*WORK REQUEST*: An exact transcription of each entry below is required, without any pictures.

*DATA SUPPLIED*:
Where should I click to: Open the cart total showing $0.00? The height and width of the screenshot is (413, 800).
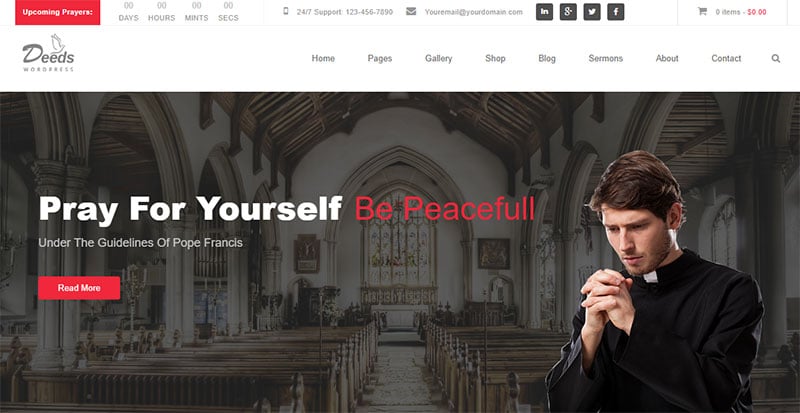757,12
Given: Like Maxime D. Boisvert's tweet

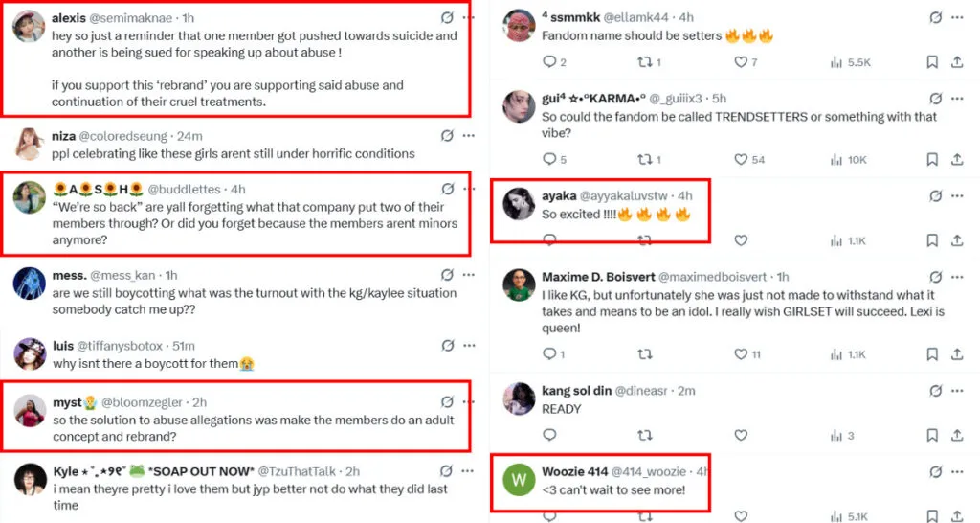Looking at the screenshot, I should point(741,354).
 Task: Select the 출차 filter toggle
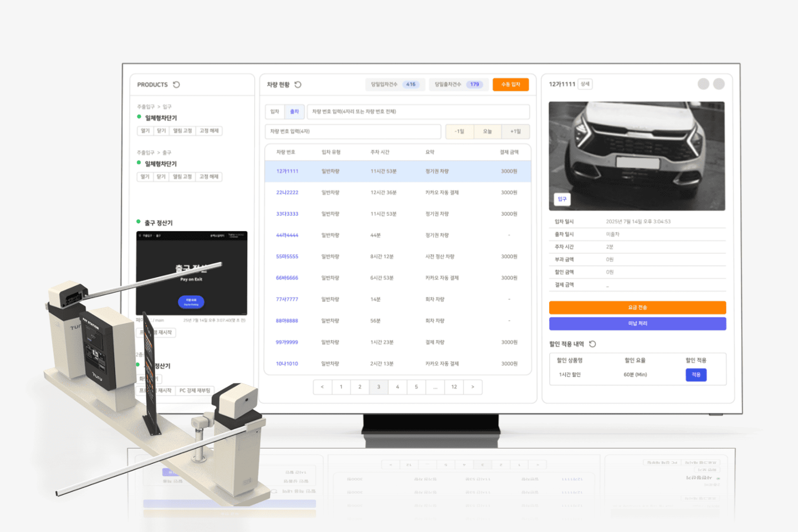click(294, 111)
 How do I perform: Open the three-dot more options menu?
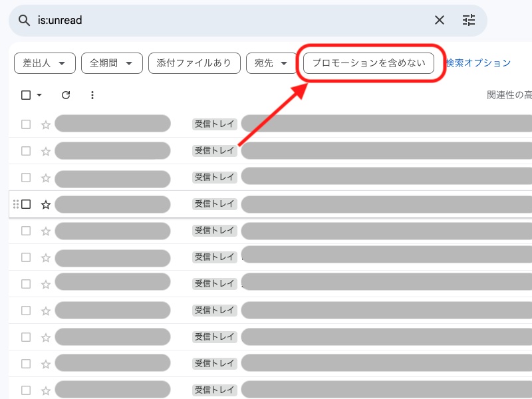92,95
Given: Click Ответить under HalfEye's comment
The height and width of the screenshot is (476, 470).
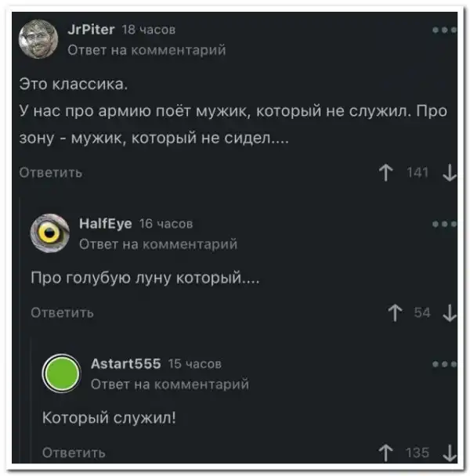Looking at the screenshot, I should point(63,312).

*RESULT OF THE EXERCISE*:
Where should I click to: Open the cart total showing $0.00? The height and width of the screenshot is (413, 800).
757,12
Given: Like Maxime D. Boisvert's tweet

Looking at the screenshot, I should point(741,354).
 Task: Select the 출차 filter toggle
click(294, 111)
 How do I perform: Open the three-dot more options menu?
92,95
Given: Click Ответить under HalfEye's comment
The height and width of the screenshot is (476, 470).
Looking at the screenshot, I should point(63,312).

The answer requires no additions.